IN THE ESTATE OF JOHN WENTWORTH VARLEY DECEASED; IN THE ESTATE OF JACQUES JOHAN VELDHUIS

[2007] SASC 420

Judgment of The Honourable Justice Debelle

22 November 2007

SUCCESSION - WILLS, PROBATE AND ADMINISTRATION - CONSTRUCTION AND EFFECT OF TESTAMENTARY DISPOSITIONS - GENERALLY - CHANGING, TRANSPOSING, OMITTING OR SUPPLYING WORDS

Rectification of wills – testator died leaving two wills – one will related to property in England and other will intended to relate only to property in Australia – Australian will not expressed in terms independent of English will – testator intended that Australian will to relate only to property in Australia – will as drawn does not accord with testator’s intention – Australian will rectified so that it related only to property in Australia.

Rectification of wills – appointment of executor expressed in alternative – application for grant of probate rejected on grounds of uncertainty – testator intended solicitor to act as executor or, if solicitor unable to act, one of his partners should act – will rectified to remove uncertainty.

Wills Act 1936 s 8, s 25AA, s 25B, s 25C(b); Wills Act 1837 (UK)  s 9, referred to.
Wesley v Wesley (1998) 71 SASR 1, applied.
Australian Executor Trustees Ltd v Casanova [2005] SASC 93; Australian Mutual Provident Society v Gregory (1908) 5 CLR 615; Estate of Miller (2002) 223 LSJS 133; Freke v Carbery (1873) LR 16 Eq 461; Haque v Haque (No 2) (1965) 114 CLR 98; Mortensen v State of New South Wales (unreported, NSW Court of Appeal, 12 December 1991); re Astor’s Goods (1876) 1 PD 150; re Baylis’ Goods (1862) 2 Sw&Tr 613; re Blackwell’s Goods (1862) 2 PD 72; re Callaway’s Goods (1890) 15 PD 147; re Coode (1867) LR 1 P&D 449; re Estate of Rose [1999] NSWSC 365; re Estate of Yearwood (1982) 30 SASR 169; re de la Rue’s Goods (1890) 15 PD 185; Trimmer v Lax (unreported, Supreme Court of NSW, 9 May 1997), considered.

IN THE ESTATE OF JOHN WENTWORTH VARLEY DECEASED; IN THE ESTATE OF JACQUES JOHAN VELDHUIS
[2007] SASC 420

Testamentary Causes Jurisdiction

  1. DEBELLE J.        On 7 August 2007 I heard two applications pursuant to s 25AA of the Wills Act 1936 to rectify two separate wills.  I made orders rectifying each will, stating that I would later publish reasons.  These are the reasons for the orders.  The facts leading to each application provide a cautionary tale for solicitors as to pitfalls to avoid when preparing wills.

  2. Before dealing with each application, it is convenient to rehearse the principles relevant to both applications.  Some of those principles have been noted in Wesley v Wesley (1998) 71 SASR 1.

    1.Section 25AA authorises the court to rectify a will which does not accurately reflect the testamentary intentions of a deceased person.
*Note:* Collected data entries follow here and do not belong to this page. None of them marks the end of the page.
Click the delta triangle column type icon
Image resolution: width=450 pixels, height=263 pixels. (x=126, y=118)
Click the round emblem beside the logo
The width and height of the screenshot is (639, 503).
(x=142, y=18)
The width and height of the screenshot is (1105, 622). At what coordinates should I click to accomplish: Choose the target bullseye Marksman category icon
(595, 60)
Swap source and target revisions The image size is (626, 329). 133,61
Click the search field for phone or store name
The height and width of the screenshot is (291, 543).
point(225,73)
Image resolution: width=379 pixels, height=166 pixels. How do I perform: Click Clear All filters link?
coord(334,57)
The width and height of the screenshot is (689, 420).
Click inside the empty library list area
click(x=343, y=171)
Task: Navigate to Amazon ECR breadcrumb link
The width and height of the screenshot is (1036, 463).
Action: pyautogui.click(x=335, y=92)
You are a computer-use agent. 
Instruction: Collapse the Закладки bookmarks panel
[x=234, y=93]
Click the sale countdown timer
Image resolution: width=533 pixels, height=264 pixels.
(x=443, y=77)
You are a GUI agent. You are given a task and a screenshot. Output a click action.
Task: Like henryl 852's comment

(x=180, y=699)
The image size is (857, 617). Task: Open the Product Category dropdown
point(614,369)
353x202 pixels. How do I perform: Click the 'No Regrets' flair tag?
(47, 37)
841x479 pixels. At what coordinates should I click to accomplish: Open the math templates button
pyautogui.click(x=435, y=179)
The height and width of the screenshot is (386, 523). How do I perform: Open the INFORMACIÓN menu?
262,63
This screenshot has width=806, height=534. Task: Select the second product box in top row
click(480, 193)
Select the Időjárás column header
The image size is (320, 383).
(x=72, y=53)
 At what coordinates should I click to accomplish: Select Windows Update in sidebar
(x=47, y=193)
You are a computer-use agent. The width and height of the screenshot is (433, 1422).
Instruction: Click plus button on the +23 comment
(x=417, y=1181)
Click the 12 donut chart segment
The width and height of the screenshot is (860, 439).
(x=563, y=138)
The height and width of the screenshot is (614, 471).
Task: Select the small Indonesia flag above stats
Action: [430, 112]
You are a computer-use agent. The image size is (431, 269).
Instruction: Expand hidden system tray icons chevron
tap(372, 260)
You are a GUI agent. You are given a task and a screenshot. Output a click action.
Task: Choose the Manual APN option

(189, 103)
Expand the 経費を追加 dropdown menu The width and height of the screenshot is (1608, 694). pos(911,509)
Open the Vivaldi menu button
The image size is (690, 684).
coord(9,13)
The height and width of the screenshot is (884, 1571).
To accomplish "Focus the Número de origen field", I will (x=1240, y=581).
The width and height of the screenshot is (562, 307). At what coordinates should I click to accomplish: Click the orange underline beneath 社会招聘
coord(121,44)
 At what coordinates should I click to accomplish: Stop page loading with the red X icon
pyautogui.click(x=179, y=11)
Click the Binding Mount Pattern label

Section 25AA provides:

    (1)     If the Court is satisfied that a will does not accurately reflect the testamentary intentions of a deceased person, the Court may order that the will be rectified so as to give proper expression to those intentions.

    (2)     An application for an order under this section must not, except with the consent of the Court, be made more than six months after the grant of probate or letters of administration.

    (3) Nothing in this section affects the operation of section 29 of the Trustee Act 1936.

    This statutory power substantially extends the power of the Court of Probate to rectify a will.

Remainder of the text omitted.